Elbow method를 사용하여 찾은 최적의 k=3

4. 최적의 k 찾기 (KElbowVisualizer)

model 훈련과 함께 그래프를 그려주고 훈련 시간까지 확인해주는 모듈

from yellowbrick.cluster import KElbowVisualizer

# KElbowVisualizer 사용하여 훈련과 그래프를 한 번에 해결
km = KMeans()
visualizer = KElbowVisualizer(km, k=(1, 11))
visualizer.fit(train_x)
visualizer.poof()

KElbowVisualizer를 사용하여 찾은 최적의 k=3

5. 최적의 k 찾기 (kneed)

그래프를 확인하지 않고도 최적의 k값을 자동으로 찾아주는 모듈

from kneed import KneeLocator

# kneed 모듈을 사용하여 자동으로 elbow 값 찾기
kneedle = KneeLocator(x=k_range, y=distortions, curve='convex', direction='decreasing')

print(kneedle.elbow)  # 3
print(kneedle.elbow_y)  # 63.861880396389324

kneed를 사용하여 찾은 최적의 k=3

kneedle.plot_knee()

6. 최적의 k 찾기 (Silhouette method)

cluster간의 거리를 사용한 계수로 Silhouette coefficient(SC)값이 최대가 되는 k를 찾는 방법이다.

각 cluster 사이의 거리가 멀고 cluster 내 데이터의 거리가 작을수록 군집 분석의 성능이 좋다.

Silhouette 값은 -1에서 1까지 가능하다.

0은 cluster간의 변별력이 없다는 의미고 -1에 가까울수록 clustering의 결과가 좋지 않음을 의미한다.

from sklearn.metrics import silhouette_score

# silhouette_score 모듈 사용
# 군집간의 거리 계산을 하기 때문에, 최소 2개 이상의 label/cluster 필요
silhouette_scores = [] 
k_range = range(2, 11)

for i in k_range:
    km = KMeans(n_clusters=i)
    km.fit(train_x)
    label = km.predict(train_x)
    sc_value = silhouette_score(np.array(train_x), label, metric='euclidean', sample_size=None, random_state=None)
    silhouette_scores.append(sc_value)

print(silhouette_scores)
# [0.6813913917541521, 0.5429514489927679, 0.49594823623597434, 
# 0.49734559102644377, 0.36944899368921846, 0.3545512741600323, 
# 0.359704632778512, 0.3510995523512617, 0.30651928128120054]

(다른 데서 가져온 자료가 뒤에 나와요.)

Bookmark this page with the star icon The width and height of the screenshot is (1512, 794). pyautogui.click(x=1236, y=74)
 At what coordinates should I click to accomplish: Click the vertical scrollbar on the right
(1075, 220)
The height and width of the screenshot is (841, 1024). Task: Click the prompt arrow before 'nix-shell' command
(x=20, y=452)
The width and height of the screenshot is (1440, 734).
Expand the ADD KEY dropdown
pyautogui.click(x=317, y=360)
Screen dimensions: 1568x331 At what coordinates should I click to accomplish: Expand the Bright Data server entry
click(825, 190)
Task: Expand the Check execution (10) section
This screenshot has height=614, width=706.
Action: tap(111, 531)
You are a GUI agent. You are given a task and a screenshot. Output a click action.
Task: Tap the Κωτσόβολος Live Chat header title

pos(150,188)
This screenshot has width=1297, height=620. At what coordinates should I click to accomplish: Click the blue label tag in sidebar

# x축이 k의 수, y축이 silhouette scores인 line plot 그리기
fig = px.line(x=k_range, y=silhouette_scores, labels={'x':'k', 'y':'silhouette_scores'})
fig.update_layout(width=800, height=500)
fig.show()

k=6부터 silhouette score 값이 확연히 줄어든다.
→ 최적의 k는 5이하의 수를 선택하는 것이 좋다.

7. 최적의 k 찾기 (SilhouetteVisualizer)

from yellowbrick.cluster import SilhouetteVisualizer

# SilhouetteVisualizer 사용하여 훈련과 그래프를 한 번에 해결
k_range = range(2, 11)

for i in k_range:
    km = KMeans(n_clusters=i)
    visualizer = SilhouetteVisualizer(km)
    visualizer.fit(train_x)
    visualizer.poof()

각 클러스터의 데이터가 균등하게 분포되어 있고,
모든 클러스터가 평균 실루엣 점수를 넘는 k=3이 최적이다.

8. 최적의 k를 사용하여 모델 훈련

k = 3
km = KMeans(n_clusters=k).fit(train_x)
train_cluster = km.labels_
train_cluster

array([1, 2, 1, 2, 1, 0, 1, 0, 1, 2, 2, 0, 1, 2, 1, 2, 0, 0, 0, 1, 0, 0,
       2, 2, 2, 2, 1, 1, 2, 1, 0, 1, 1, 0, 0, 2, 0, 1, 2, 1, 1, 2, 1, 0,
       1, 1, 2, 1, 2, 1, 0, 0, 0, 2, 0, 1, 2, 1, 0, 0, 1, 0, 2, 1, 2, 2,
       1, 2, 2, 1, 0, 1, 0, 1, 2, 0, 1, 0, 0, 2, 1, 2, 0, 0, 1, 0, 1, 0,
       2, 1, 0, 2, 0, 1, 0, 1, 1, 0, 0, 1, 0, 1, 1, 0, 1, 1, 1, 1, 1, 0,
       0, 2, 1, 2, 1, 1, 2, 1, 2, 0], dtype=int32)

9. 훈련된 cluster를 그래프로 비교

from plotly.subplots import make_subplots
import plotly.graph_objects as go

# 실제 label과 훈련된 결과 cluster를 그래프로 비교
fig = make_subplots(rows=1, cols=2, subplot_titles=('actual', 'k-means'))
fig.add_trace(
    go.Scatter(x=train_x['sepal_width'],
               y=train_x['sepal_length'],
               mode='markers',
               marker=dict(color=train_y)),
               row=1, col=1
)
fig.add_trace(
    go.Scatter(x=train_x['sepal_width'],
               y=train_x['sepal_length'],
               mode='markers',
               marker=dict(color=train_cluster)),
               row=1, col=2
)
fig.update_layout(width=800, height=600)
fig.show()

최적의 k를 사용하여 모델을 훈련한 결과, 실제 label과 유사한 분포를 보인다.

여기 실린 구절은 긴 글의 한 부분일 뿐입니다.